Researchers conducting the study plan to leverage the findings to further advance Pfizer’s drug development efforts for the disease, ultimately leading to potential new or improved treatments for IBD. By triangulating genetics, environment, and patient response, Pfizer can in turn create therapies that are more patient-focused, thus leading to improved outcomes.
Since geographic distance can be an impediment to research projects such as these, 23andMe is designing the study so that every patient can participate simply by filling out a 15-minute online survey, which includes information about their specific IBD symptoms and response to treatments, and by providing a saliva sample. Their participation is anonymous.

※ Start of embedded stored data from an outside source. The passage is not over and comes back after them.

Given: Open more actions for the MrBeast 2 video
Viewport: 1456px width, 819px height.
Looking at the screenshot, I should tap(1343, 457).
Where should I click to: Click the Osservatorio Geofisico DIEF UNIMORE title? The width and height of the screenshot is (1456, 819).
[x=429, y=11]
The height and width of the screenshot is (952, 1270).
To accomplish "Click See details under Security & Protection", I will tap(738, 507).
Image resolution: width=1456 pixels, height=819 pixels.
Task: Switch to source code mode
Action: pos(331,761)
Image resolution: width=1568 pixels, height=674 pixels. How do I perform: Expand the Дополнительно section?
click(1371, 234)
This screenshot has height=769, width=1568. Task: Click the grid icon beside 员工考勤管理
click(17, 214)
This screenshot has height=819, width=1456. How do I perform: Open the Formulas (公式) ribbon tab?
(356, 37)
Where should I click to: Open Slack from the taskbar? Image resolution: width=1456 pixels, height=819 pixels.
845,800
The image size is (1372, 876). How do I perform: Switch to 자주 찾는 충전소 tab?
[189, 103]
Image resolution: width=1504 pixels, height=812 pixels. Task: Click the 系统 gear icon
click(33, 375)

The California company will then provide patients with quarterly updates on its recruiting and study progress, as there may be additional opportunities to join the study as the researchers analyze the data.
After 23andMe’s partnership with Pfizer, patients’ information will be used in future IBD studies as well, so that researchers around the world can have access to this information and work on better treatments.
Jose Carlos Gutierrez-Ramos, senior vice president of the biotherapeutics research and development department at Pfizer, hopes that this partnership will help better support Pfizer’s clinical research activities and development programs. On 23andMe’s side, CEO and co-founder Anne Wojcicki says the team is excited to “take an innovative, consumer-centered approach to try to understand the fundamentals of inflammatory bowel disease and the variability of treatment response.”